E. The Parties' Contentions

Rivera claims that Navient engaged in consumer fraud and negligent misrepresentation, by repeatedly reporting a "Total Payment Due" comprised of unpaid fees that, when he received the billing statements, he was not required to pay. He acknowledges the billing statements he received contained a line for "Current Amount Due" that did not include the $23.39 in unpaid fees, and that their fine print stated, "If you are on an Income-Driven Repayment (IDR) plan . . . [y]ou are not required to pay more than the present amount due to remain current during the IDR plan." Id. ¶ 92; id., Ex. A at 3. But, he contends, the line for "Current Amount Due" alongside that for "Total Payment Due" was misleading.
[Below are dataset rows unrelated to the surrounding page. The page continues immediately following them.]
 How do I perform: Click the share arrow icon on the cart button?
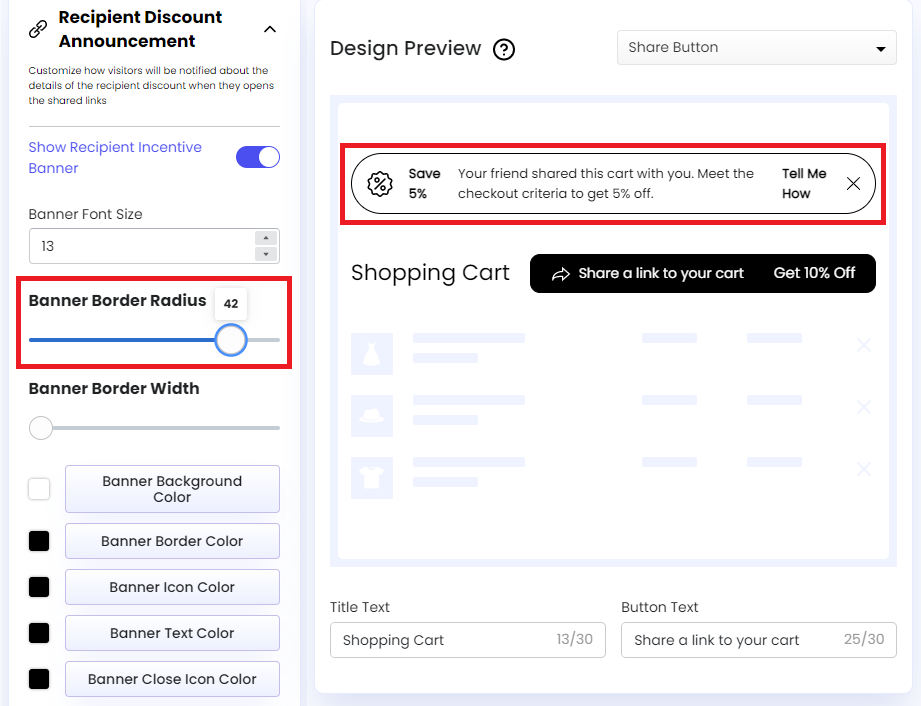[x=563, y=272]
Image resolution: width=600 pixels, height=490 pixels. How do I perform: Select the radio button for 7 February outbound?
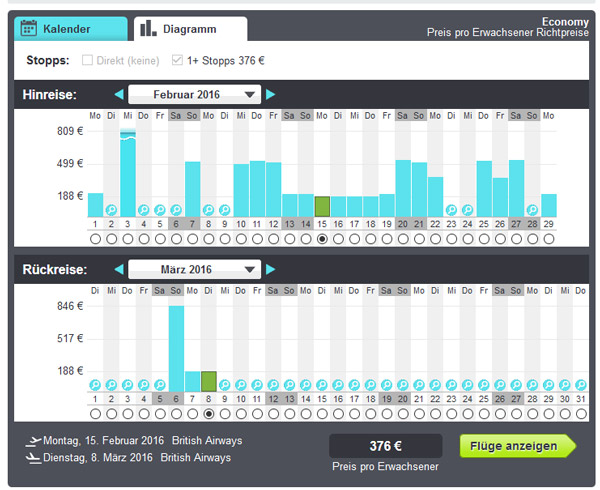pyautogui.click(x=192, y=240)
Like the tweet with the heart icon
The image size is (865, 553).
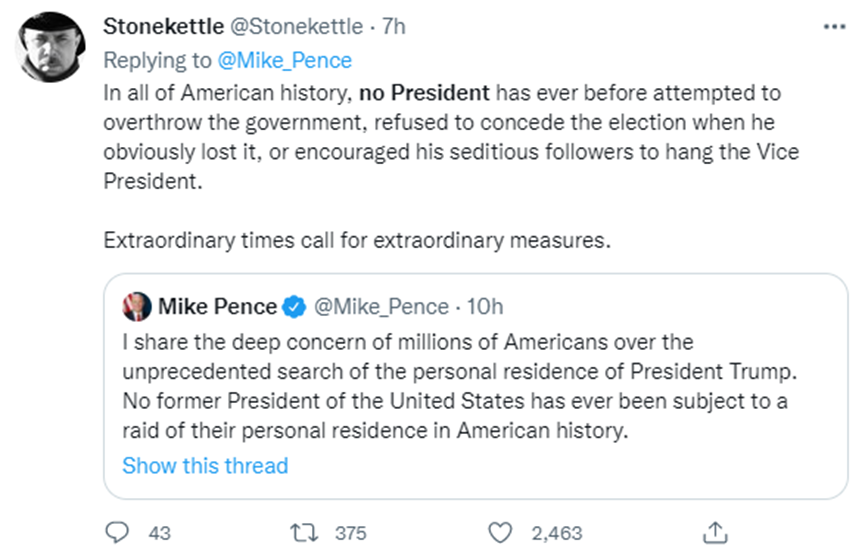pyautogui.click(x=505, y=532)
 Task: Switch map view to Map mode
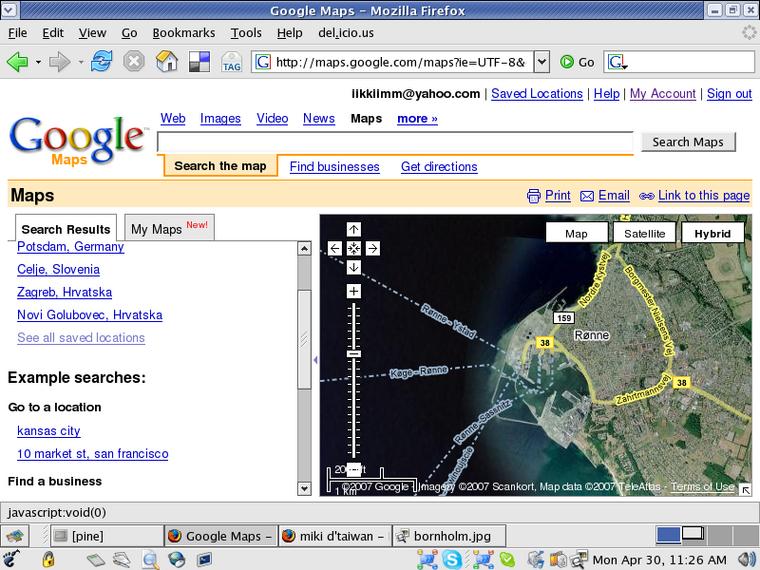click(576, 234)
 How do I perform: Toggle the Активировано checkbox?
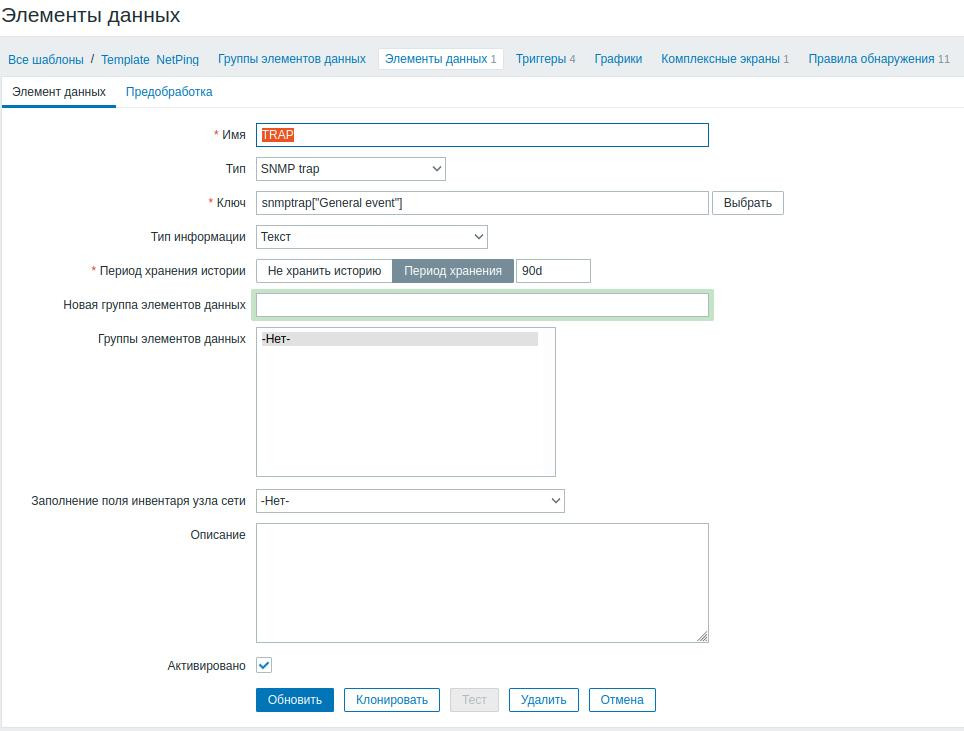pos(264,665)
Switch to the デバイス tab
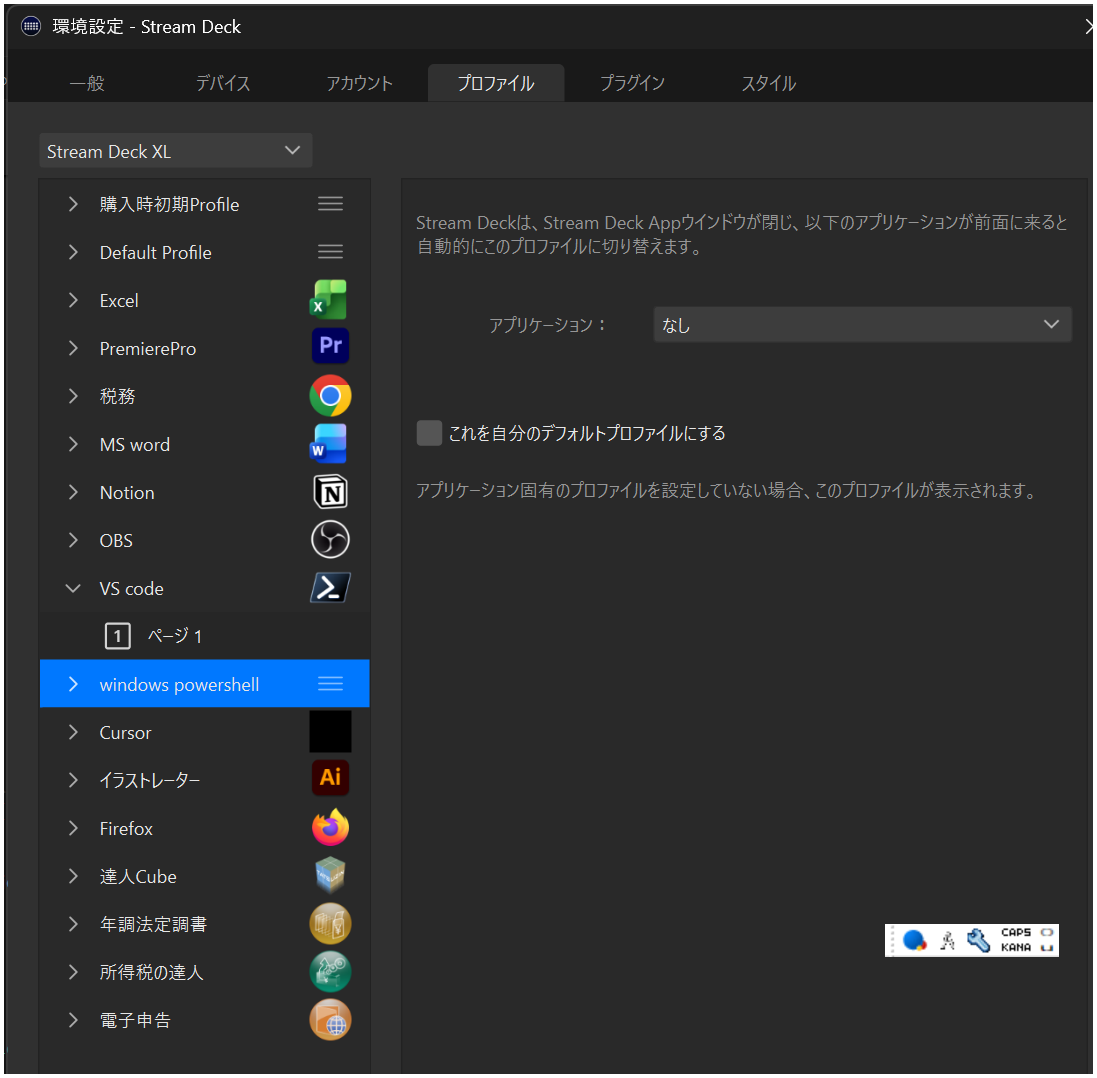Image resolution: width=1097 pixels, height=1078 pixels. click(222, 84)

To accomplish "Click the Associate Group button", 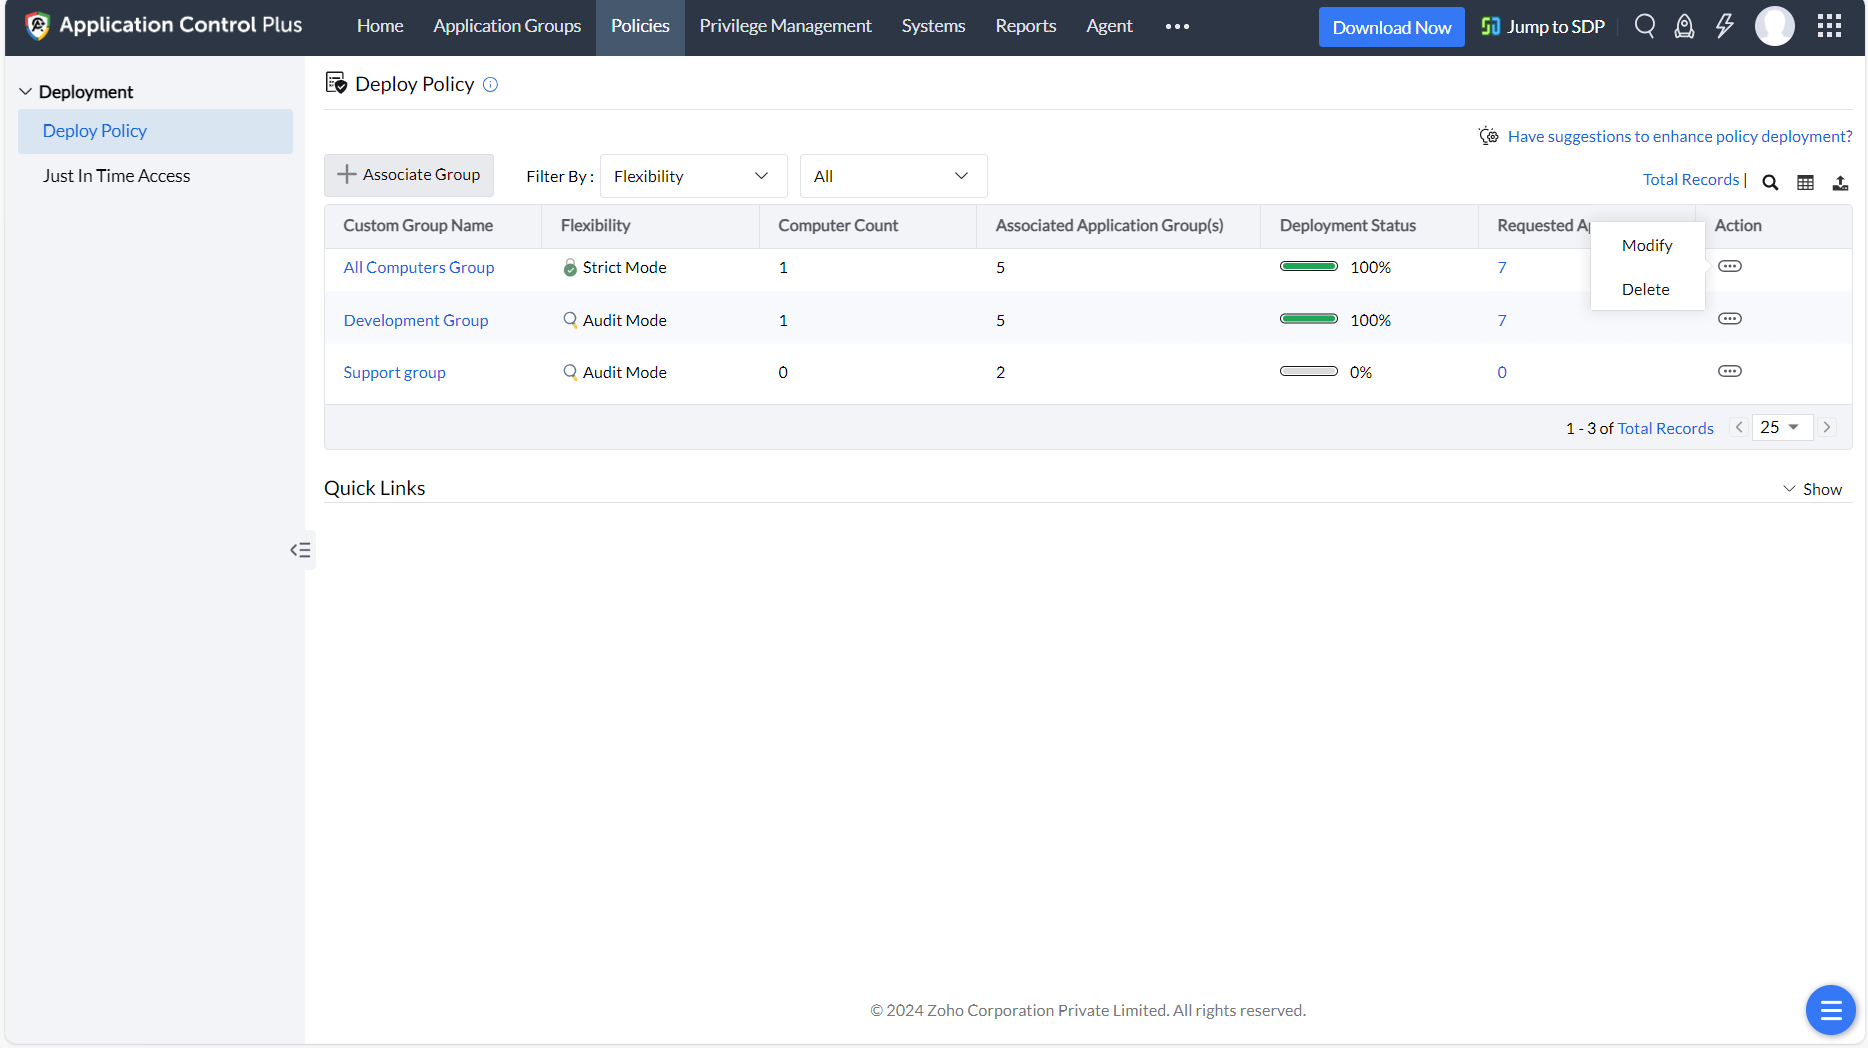I will 408,175.
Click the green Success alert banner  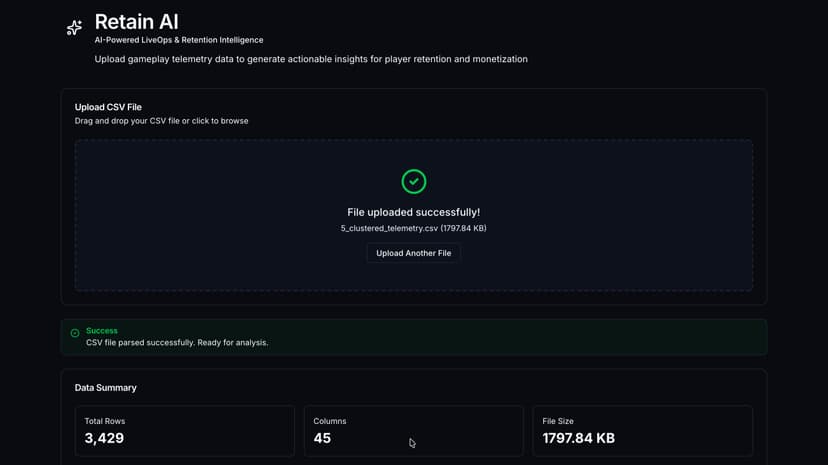(x=413, y=337)

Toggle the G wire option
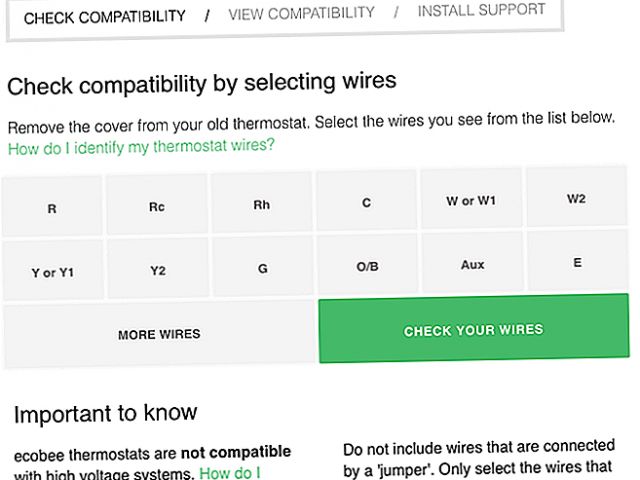262,268
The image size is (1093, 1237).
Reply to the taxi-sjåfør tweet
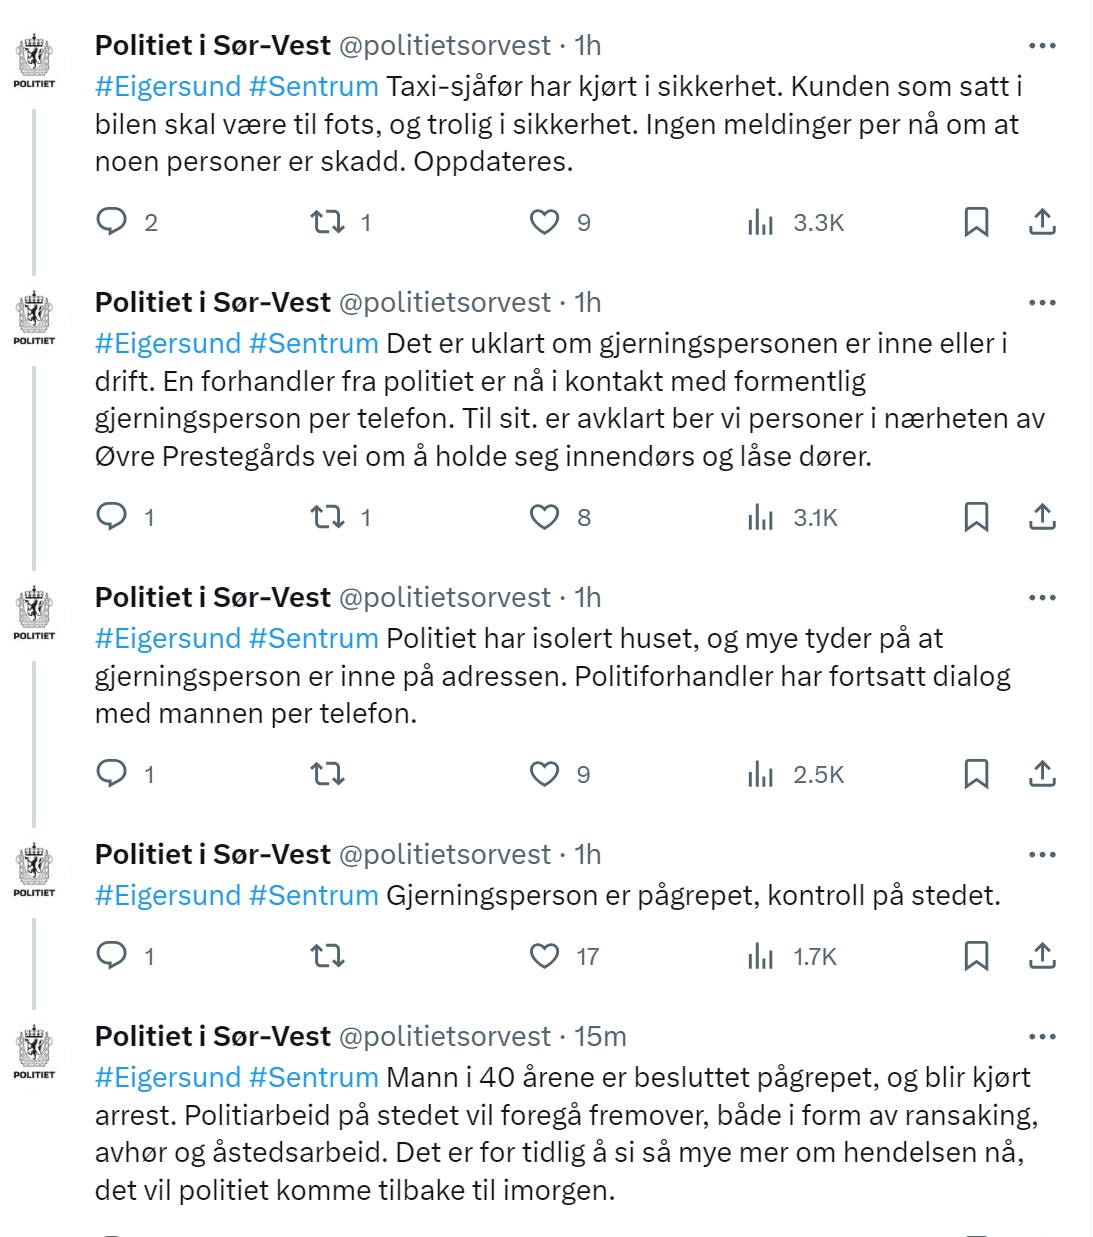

He argues that a reasonable borrower reading the billing statement would understand that the "Total Payment Due" was what the borrower was required to pay regardless of what the billing statement said with respect to "Current Amount Due," and that understanding would be reinforced by the two other places on the first page of the billing statement that referenced—in bold and large letters—the "Total Payment Due" without mentioning "Current Amount Due." As to the fine print, Rivera makes three points: (1) the language was in 8-point print on the third page; (2) "present amount due," listed only in the fine print, is not defined anywhere in the billing statement; and (3) "present amount due" and "Current Amount Due" are not reported in the monthly snapshot emails at all.

Plaintiff explains that the "Current Amount Due" constitutes the IBR payment, Compl. ¶ 87, and later alleges that Navient deliberately used "present" and "current" interchangeably to mislead borrowers, id. ¶ 95. To that end, Plaintiff also notes that the descriptors were used on different pages: "current" on the first page of the billing statement and "present" on the third. Id. ¶ 94.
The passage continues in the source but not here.